Sono più lucido di quello che crede, gli spiego, gli dico, gli spiego. Calmo, tranquillo, che faccia pure i suoi sporchi affari. Sto benissimo che sono un agente segreto, la spalla perfetta, il socio ideale. So in anticipo cosa penserà chiunque qui dentro. So la cosa migliore da fare. Posso dirti cosa sta bevendo metà della gente qui dentro con uno sguardo. Sono la cosa più simile a una divinità della movida, a un Dio delle PR. Potrei buttarmi da un ponte ed atterrare senza farmi niente, rialzarmi, spolverarmi e andare a andiamo a ballare, ragazze? Le prendo per mano e le porto lontano e loro ridacchiano tra loro che è un suono bellissimo perché con le donne bisogna sempre guardare cosa fanno e mai quello che dicono DIO la pista è il mio mondo. Entro scortato dall’Ucraina, balliamo. Le ragazze si strusciano tra loro con mani e sguardi tipicamente ucraini. Felici e spensierati, uniti da uno strano feeling, ci lasciamo andare e penso che potrei tenerle sveglie anche tutta la notte perché o qualcuno mi ha messo una mattonella di marmo nei boxer o signori con questa roba posso sconfiggere una dozzina di diciottenni sudamericane, quello mette le mani addosso all’Ucraina perché? Perché se due fiche stellari si strusciano in pista la gente dà di matto, dovrei portare le ragazze via dalla pista ma, no. Tanto è una perdita di tempo. Non è il momento, non sono il tipo, non è il caso. Non adesso, non stasera, perché già ho un sacco di casini, già all’università vado una merda, già ho un lavoro di merda, già quella troia m’ha mollato, già sono finito in un posto di strGli tiro un calcio in pancia.

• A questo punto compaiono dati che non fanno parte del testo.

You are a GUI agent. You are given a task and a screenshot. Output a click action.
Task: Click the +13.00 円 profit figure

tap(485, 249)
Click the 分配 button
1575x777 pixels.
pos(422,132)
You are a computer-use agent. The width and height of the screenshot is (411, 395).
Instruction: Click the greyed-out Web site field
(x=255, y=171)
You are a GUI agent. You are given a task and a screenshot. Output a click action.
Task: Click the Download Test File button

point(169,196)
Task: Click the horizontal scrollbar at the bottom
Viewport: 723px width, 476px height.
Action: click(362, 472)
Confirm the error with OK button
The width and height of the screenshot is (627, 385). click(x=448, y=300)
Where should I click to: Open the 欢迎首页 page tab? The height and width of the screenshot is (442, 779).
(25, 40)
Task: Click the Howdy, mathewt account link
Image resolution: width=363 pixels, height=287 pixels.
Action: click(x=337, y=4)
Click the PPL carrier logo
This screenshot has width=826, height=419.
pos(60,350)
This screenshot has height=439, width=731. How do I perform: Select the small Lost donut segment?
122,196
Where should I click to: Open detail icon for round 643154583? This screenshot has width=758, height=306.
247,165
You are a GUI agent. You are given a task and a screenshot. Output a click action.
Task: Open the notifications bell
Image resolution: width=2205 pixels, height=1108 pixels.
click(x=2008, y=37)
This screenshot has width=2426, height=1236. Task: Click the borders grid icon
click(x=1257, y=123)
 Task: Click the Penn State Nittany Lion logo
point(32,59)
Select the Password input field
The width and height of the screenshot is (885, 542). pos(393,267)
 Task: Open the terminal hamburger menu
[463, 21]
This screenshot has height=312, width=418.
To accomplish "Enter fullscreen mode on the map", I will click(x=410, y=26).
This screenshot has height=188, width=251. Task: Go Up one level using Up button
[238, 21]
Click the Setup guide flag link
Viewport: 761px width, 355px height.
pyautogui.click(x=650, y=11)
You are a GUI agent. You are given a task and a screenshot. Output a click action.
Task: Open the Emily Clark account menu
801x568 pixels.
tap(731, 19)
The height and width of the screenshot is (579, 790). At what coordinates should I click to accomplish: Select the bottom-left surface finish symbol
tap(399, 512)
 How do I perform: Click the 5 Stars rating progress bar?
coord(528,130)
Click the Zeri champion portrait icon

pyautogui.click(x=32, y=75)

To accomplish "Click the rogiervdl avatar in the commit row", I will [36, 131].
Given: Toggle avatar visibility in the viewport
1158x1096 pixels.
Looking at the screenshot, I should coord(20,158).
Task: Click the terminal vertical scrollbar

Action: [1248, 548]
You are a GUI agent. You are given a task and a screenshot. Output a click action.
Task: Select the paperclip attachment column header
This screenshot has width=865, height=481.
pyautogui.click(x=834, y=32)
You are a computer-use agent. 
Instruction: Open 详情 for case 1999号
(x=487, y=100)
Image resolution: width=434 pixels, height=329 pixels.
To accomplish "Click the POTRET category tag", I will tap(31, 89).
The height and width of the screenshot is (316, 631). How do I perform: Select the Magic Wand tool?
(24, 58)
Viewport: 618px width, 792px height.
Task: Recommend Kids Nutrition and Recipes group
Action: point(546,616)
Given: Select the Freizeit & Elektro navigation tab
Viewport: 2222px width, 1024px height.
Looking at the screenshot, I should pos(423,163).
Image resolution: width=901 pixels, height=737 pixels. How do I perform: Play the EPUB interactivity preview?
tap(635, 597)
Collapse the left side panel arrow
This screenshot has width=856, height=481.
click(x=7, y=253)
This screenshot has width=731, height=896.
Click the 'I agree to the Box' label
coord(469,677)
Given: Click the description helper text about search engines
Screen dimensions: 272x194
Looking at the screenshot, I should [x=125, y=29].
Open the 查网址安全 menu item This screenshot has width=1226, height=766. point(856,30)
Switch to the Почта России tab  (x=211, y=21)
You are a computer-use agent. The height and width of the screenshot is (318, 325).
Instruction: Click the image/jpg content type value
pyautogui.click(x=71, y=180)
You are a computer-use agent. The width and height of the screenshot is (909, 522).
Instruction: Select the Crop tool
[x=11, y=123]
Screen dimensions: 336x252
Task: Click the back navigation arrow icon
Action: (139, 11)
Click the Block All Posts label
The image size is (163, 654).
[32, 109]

«A che pensi?» domanda lei.

E’ metà ottobre. Sul letto cade quella luce dorata che hanno le sei di pomeriggio. L’aria sa di coperte e chiuso. Fuori, seimila metri più in alto, un aereo porta passeggeri chissà dove.

«Ascolta» dico.
«Puoi sempre prendere il brevetto più avanti» sospira.
«Pilotare un Cessna non è come pilotare un Harrier, ostrega» sbotto.
«Dovevi fare l’accademia, giusto?»
«Hm hm»
«Ormai è fatta. Stop. Fai altro. Hai la musica, l’università, lo sport…»
«Non è come volare»
«Prendilo come insegnamento. La prossima volta, corri incontro alle cose invece che pensarci troppo. Rimpiangerle serve solo alla gastrite. E poi credo il volo per te sia una specie di sogno che è un bene rimanga tale»
«Non ti seguo» dico, confuso.
Lei indica il soffitto: «Guarda quella mosca. Sta cercando di uscire da quando siamo qui. Il soffitto deve sembrarle la fine del mondo, eppure continua a provarci»

 

 

Il tizio vola addosso una coppia che sta ballando e molto prima che quello si rialzi gli corro dietro, gli monto sopra e gli pianto le mani nel collo. Così. La faccia gli diventa rossa, prima mi piglia a pugni, poi prende il collo anche a me, poi all’improvviso la faccia gli diventa rossa paonazza, gli occhi cambiano molto espressione, la bocca gli si spalanca e allora cerca di togliermi le mani, cosa che sarebbe pressoché impossibile se un’incudine non centrasse la mia mascella in pieno con un *crùnk* in bocca facendomi cadere dalla parte opposta. Per nulla intimorito mi rialzo in tempo per vedere quello per terra contorcersi tra conati di vomito e gli amici dell’entrata che mi corrono addosso. Non ne ho il minimo timore.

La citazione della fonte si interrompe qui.